## TEXTE FOURNI
= = = = =

Exposition Sarah Bernhardt : la divine était connue par delà les mers
Véritable égérie mondialisée de la Belle Epoque, tous et toutes voulaient voir, approcher ou même toucher ce « monstre sacré » face auquel aucune scène – théâtres classiques ou chapiteaux de cirque de 5000 places – ne résistait.
Aussi talentueuse que dotée d’un tempérament enflammé à l’image de sa chevelure « couleur du diable », Sarah Bernhardt était autant célèbre en France que sur les cinq continents.
Cette notoriété hors-norme a préfiguré celle des superstars mondiales qui lui succéderont telles que Joséphine Baker ou, plus près de nous, les Madonna, Michael Jackson, Beyoncé et autres Taylor Swift.
L’exposition au Petit Palais, en l’honneur du centenaire de sa mort, s’achève ce 27 août. L’occasion d’approcher près de 400 œuvres et objets ayant appartenu à cette artiste polymathe, tout à la fois comédienne, peintre, écrivaine ou sculptrice.
Un jeu du sort
La vie de Sarah Bernardt ressemble à s’y méprendre à la destinée de Cendrillon ou From Rags to Riches comme disent les américains : née dans un foyer misérable pour s’éteindre auréolée de gloire.
Rien ne prédestinait cette fille de courtisane – exerçant dans une maison close – à monter sur les planches et à devenir la “Divine” Sarah.
Et pourtant c’était sans compter sur un coup du destin qui lui permit de ne plus connaître la tragédie…que sur scène.
Son public appréciait tout particulièrement son jeu, excellant dans des pièces classiques (Shakespeare, Rostang, Dumas fils, Wilde…), et sa capacité de “se donner la mort comme personne” devant une foule d’admirateurs médusés, de Paris à New York, en passant par Lima et Saint-Pétersbourg.
Autoritaire, la tragédienne avait coutume de dire « si vous ne faites pas ce que je veux, j’arrête de mourir ».
Le monde doit ainsi à une connaissance de sa mère, le duc de Morny – demi-frère de Napoléon III- le soin d’avoir financé ses études d’art dramatique.

= = = = =

## CONSIGNE
D'après le texte sur Sarah Bernhardt, qui a payé ses études d'art dramatique ?

## DONNÉES FOURNIES

= = = = =

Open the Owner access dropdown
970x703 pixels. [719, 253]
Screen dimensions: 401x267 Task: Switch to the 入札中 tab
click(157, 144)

= = = = =

## RÉPONSE
Le duc de Morny, demi-frère de Napoléon III et connaissance de sa mère.